Incarner par l'acteur Théodore Pellerin, Nino incarne la réalité de nombreux jeunes touchés par cette maladie. Pauline Loquès a été motivée par une expérience personnelle tragique, ayant vu un proche jeune succomber à un cancer. Elle a spécifiquement choisi le cancer de la gorge pour son caractère méconnu et sournois, car il peut se manifester jusqu'à dix ans après une infection au HPV, avec des symptômes souvent bénins comme des douleurs persistantes dans la bouche ou la gorge, une boule au cou, et une fatigue extrême.

La réalisatrice a dû surmonter un sentiment d'illégitimité, consciente que son œuvre touche à la vie quotidienne de patients réels.

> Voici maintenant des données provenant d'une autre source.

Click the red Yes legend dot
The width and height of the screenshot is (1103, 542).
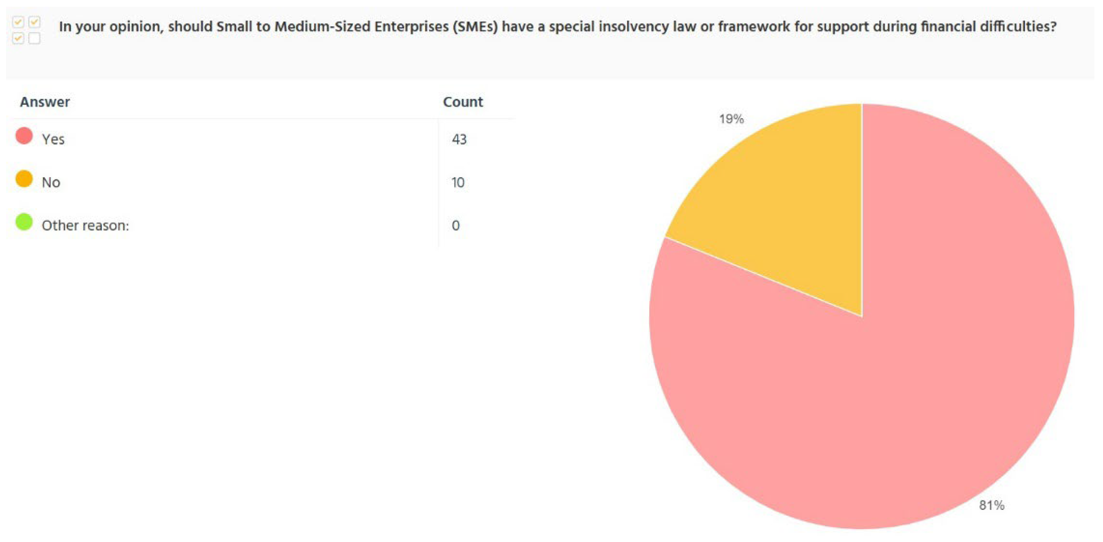24,136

Son passé de journaliste, notamment durant la pandémie de COVID-19, lui a permis d'aborder les sujets de santé avec rigueur et sensibilité, enrichissant son écriture et son inspiration.

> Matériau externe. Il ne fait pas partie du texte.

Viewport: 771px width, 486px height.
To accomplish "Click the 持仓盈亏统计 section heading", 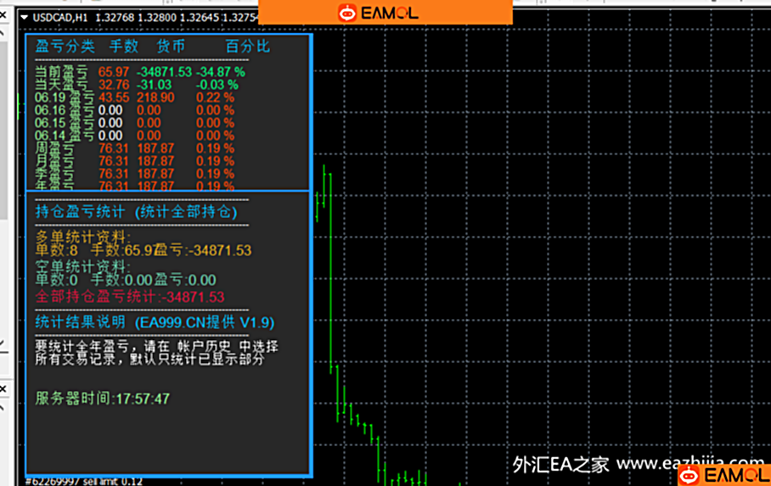I will [81, 211].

Une maladie avec un bon pronostic de guérison

Bien que le personnage de Nino s'interroge sur ses chances de survie, le cancer de la gorge, pris en charge tôt, offre un taux de guérison de 80 à 90% sans séquelles majeures. Pauline Loquès a voulu créer un film porteur d'espoir, comme elle l'a exprimé lors d'une interview sur le plateau de C à Vous, affirmant son désir de réinventer l'histoire en montrant un jeune homme confronté à la maladie mais orienté vers la lumière.

Représenter la réalité sans pathos

À 38 ans, la cinéaste a cherché à dépeindre la réalité des patients et de leurs aidants avec authenticité et optimisme. Nino se concentre sur les trois jours suivant le diagnostic, une période cruciale où le patient doit trouver du soutien et de la confiance. Pauline Loquès explique que pour son héros, le diagnostic n'est pas une chape de plomb, et elle évite de montrer les moments les plus difficiles de la chimiothérapie, préférant mettre en avant des récits de résilience et de pulsions de vie chez les jeunes.

Les projections du film seront accompagnées de moments de discussion, renforçant le lien entre art et sensibilisation. Nino sera à l'affiche le 1er avril à Tours, le 2 avril à Nancy, et le 13 avril à Paris, offrant une opportunité unique de dialogue sur cette maladie trop souvent ignorée.